**Stored data**
====================

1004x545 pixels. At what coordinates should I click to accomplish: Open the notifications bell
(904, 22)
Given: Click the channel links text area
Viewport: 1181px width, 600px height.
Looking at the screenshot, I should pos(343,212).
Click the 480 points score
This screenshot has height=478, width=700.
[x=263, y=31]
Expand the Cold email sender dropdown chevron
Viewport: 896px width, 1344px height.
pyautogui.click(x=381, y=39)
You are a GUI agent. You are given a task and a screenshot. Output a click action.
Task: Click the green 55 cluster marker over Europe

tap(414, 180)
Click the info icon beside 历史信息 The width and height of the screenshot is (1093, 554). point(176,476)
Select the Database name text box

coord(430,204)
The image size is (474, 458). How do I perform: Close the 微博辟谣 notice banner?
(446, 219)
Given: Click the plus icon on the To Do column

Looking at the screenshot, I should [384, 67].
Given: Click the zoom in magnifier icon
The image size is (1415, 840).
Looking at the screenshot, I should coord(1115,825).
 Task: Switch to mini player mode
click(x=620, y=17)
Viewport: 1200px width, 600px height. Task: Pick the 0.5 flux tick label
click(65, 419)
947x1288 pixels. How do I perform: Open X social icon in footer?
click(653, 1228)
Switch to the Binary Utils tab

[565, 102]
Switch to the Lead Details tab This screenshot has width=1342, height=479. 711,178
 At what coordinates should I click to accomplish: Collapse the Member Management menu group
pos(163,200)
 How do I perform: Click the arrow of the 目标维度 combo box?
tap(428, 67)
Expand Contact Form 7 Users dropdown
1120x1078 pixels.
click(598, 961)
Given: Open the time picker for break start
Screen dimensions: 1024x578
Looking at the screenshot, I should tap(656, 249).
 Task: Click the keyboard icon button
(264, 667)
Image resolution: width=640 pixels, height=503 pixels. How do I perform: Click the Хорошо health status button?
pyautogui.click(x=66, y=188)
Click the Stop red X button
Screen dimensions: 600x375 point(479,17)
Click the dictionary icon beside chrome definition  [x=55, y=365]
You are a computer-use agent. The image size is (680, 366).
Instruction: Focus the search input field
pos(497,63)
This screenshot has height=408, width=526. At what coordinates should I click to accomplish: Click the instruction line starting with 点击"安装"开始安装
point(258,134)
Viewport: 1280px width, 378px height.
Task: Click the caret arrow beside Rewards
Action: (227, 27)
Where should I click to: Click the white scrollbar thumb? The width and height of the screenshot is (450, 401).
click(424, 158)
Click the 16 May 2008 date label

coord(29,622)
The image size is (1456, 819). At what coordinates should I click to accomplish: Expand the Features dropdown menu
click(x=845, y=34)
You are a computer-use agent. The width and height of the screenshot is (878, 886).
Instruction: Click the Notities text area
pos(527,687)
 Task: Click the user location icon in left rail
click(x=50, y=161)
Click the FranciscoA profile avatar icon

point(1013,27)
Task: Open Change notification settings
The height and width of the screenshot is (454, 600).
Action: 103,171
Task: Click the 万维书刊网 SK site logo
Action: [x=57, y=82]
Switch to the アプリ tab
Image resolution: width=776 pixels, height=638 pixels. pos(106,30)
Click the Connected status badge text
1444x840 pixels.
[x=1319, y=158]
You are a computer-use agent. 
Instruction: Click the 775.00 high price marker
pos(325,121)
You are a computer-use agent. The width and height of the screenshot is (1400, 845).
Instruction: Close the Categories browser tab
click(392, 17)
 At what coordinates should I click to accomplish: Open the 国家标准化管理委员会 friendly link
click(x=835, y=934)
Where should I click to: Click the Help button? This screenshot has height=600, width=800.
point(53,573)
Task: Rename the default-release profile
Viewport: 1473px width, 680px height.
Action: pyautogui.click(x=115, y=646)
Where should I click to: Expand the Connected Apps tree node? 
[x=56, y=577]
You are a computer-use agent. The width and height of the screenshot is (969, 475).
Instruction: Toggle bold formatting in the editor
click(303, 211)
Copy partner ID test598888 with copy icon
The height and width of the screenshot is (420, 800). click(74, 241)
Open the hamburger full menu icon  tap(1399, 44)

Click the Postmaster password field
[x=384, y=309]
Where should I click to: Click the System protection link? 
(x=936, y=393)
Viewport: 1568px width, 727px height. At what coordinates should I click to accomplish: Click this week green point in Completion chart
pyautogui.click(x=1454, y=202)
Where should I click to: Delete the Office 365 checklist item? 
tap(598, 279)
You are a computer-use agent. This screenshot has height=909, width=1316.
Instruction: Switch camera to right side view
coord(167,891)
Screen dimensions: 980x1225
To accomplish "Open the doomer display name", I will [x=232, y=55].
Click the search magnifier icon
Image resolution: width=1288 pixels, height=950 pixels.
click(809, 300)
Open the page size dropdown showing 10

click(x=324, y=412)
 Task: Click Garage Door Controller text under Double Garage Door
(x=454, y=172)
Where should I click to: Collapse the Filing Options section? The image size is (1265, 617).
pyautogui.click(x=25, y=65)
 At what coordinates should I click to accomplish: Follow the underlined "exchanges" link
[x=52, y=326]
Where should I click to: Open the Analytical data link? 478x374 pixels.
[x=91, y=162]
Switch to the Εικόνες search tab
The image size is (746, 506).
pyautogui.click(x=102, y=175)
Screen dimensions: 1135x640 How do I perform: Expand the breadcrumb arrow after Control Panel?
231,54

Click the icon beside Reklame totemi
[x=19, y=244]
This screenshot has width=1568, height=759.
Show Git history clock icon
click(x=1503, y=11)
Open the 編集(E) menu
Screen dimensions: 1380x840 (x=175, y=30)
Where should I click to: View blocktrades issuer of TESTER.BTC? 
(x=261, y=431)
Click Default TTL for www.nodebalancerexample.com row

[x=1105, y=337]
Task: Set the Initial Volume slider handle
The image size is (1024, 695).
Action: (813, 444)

====================

**Task description**
Reproduce every line above without any alteration.

**Answer for this exercise**
1004x545 pixels. At what coordinates should I click to accomplish: Open the notifications bell
(904, 22)
Given: Click the channel links text area
Viewport: 1181px width, 600px height.
Looking at the screenshot, I should pos(343,212).
Click the 480 points score
This screenshot has height=478, width=700.
[x=263, y=31]
Expand the Cold email sender dropdown chevron
Viewport: 896px width, 1344px height.
pyautogui.click(x=381, y=39)
You are a GUI agent. You are given a task and a screenshot. Output a click action.
Task: Click the green 55 cluster marker over Europe

tap(414, 180)
Click the info icon beside 历史信息 The width and height of the screenshot is (1093, 554). point(176,476)
Select the Database name text box

coord(430,204)
The image size is (474, 458). How do I perform: Close the 微博辟谣 notice banner?
(446, 219)
Given: Click the plus icon on the To Do column

Looking at the screenshot, I should [384, 67].
Given: Click the zoom in magnifier icon
The image size is (1415, 840).
Looking at the screenshot, I should coord(1115,825).
 Task: Switch to mini player mode
click(x=620, y=17)
Viewport: 1200px width, 600px height. Task: Pick the 0.5 flux tick label
click(65, 419)
947x1288 pixels. How do I perform: Open X social icon in footer?
click(653, 1228)
Switch to the Binary Utils tab

[565, 102]
Switch to the Lead Details tab This screenshot has width=1342, height=479. 711,178
 At what coordinates should I click to accomplish: Collapse the Member Management menu group
pos(163,200)
 How do I perform: Click the arrow of the 目标维度 combo box?
tap(428, 67)
Expand Contact Form 7 Users dropdown
1120x1078 pixels.
click(598, 961)
Given: Open the time picker for break start
Screen dimensions: 1024x578
Looking at the screenshot, I should tap(656, 249).
 Task: Click the keyboard icon button
(264, 667)
Image resolution: width=640 pixels, height=503 pixels. How do I perform: Click the Хорошо health status button?
pyautogui.click(x=66, y=188)
Click the Stop red X button
Screen dimensions: 600x375 point(479,17)
Click the dictionary icon beside chrome definition  [x=55, y=365]
You are a computer-use agent. The image size is (680, 366).
Instruction: Focus the search input field
pos(497,63)
This screenshot has height=408, width=526. At what coordinates should I click to accomplish: Click the instruction line starting with 点击"安装"开始安装
point(258,134)
Viewport: 1280px width, 378px height.
Task: Click the caret arrow beside Rewards
Action: (227, 27)
Where should I click to: Click the white scrollbar thumb? The width and height of the screenshot is (450, 401).
click(424, 158)
Click the 16 May 2008 date label

coord(29,622)
The image size is (1456, 819). At what coordinates should I click to accomplish: Expand the Features dropdown menu
click(x=845, y=34)
You are a computer-use agent. The width and height of the screenshot is (878, 886).
Instruction: Click the Notities text area
pos(527,687)
 Task: Click the user location icon in left rail
click(x=50, y=161)
Click the FranciscoA profile avatar icon

point(1013,27)
Task: Open Change notification settings
The height and width of the screenshot is (454, 600).
Action: 103,171
Task: Click the 万维书刊网 SK site logo
Action: [x=57, y=82]
Switch to the アプリ tab
Image resolution: width=776 pixels, height=638 pixels. pos(106,30)
Click the Connected status badge text
1444x840 pixels.
[x=1319, y=158]
You are a computer-use agent. 
Instruction: Click the 775.00 high price marker
pos(325,121)
You are a computer-use agent. The width and height of the screenshot is (1400, 845).
Instruction: Close the Categories browser tab
click(392, 17)
 At what coordinates should I click to accomplish: Open the 国家标准化管理委员会 friendly link
click(x=835, y=934)
Where should I click to: Click the Help button? This screenshot has height=600, width=800.
point(53,573)
Task: Rename the default-release profile
Viewport: 1473px width, 680px height.
Action: pyautogui.click(x=115, y=646)
Where should I click to: Expand the Connected Apps tree node? 
[x=56, y=577]
You are a computer-use agent. The width and height of the screenshot is (969, 475).
Instruction: Toggle bold formatting in the editor
click(303, 211)
Copy partner ID test598888 with copy icon
The height and width of the screenshot is (420, 800). click(74, 241)
Open the hamburger full menu icon  tap(1399, 44)

Click the Postmaster password field
[x=384, y=309]
Where should I click to: Click the System protection link? 
(x=936, y=393)
Viewport: 1568px width, 727px height. At what coordinates should I click to accomplish: Click this week green point in Completion chart
pyautogui.click(x=1454, y=202)
Where should I click to: Delete the Office 365 checklist item? 
tap(598, 279)
You are a computer-use agent. This screenshot has height=909, width=1316.
Instruction: Switch camera to right side view
coord(167,891)
Screen dimensions: 980x1225
To accomplish "Open the doomer display name", I will [x=232, y=55].
Click the search magnifier icon
Image resolution: width=1288 pixels, height=950 pixels.
click(809, 300)
Open the page size dropdown showing 10

click(x=324, y=412)
 Task: Click Garage Door Controller text under Double Garage Door
(x=454, y=172)
Where should I click to: Collapse the Filing Options section? The image size is (1265, 617).
pyautogui.click(x=25, y=65)
 At what coordinates should I click to accomplish: Follow the underlined "exchanges" link
[x=52, y=326]
Where should I click to: Open the Analytical data link? 478x374 pixels.
[x=91, y=162]
Switch to the Εικόνες search tab
The image size is (746, 506).
pyautogui.click(x=102, y=175)
Screen dimensions: 1135x640 How do I perform: Expand the breadcrumb arrow after Control Panel?
231,54

Click the icon beside Reklame totemi
[x=19, y=244]
This screenshot has width=1568, height=759.
Show Git history clock icon
click(x=1503, y=11)
Open the 編集(E) menu
Screen dimensions: 1380x840 (x=175, y=30)
Where should I click to: View blocktrades issuer of TESTER.BTC? 
(x=261, y=431)
Click Default TTL for www.nodebalancerexample.com row

[x=1105, y=337]
Task: Set the Initial Volume slider handle
The image size is (1024, 695).
Action: (813, 444)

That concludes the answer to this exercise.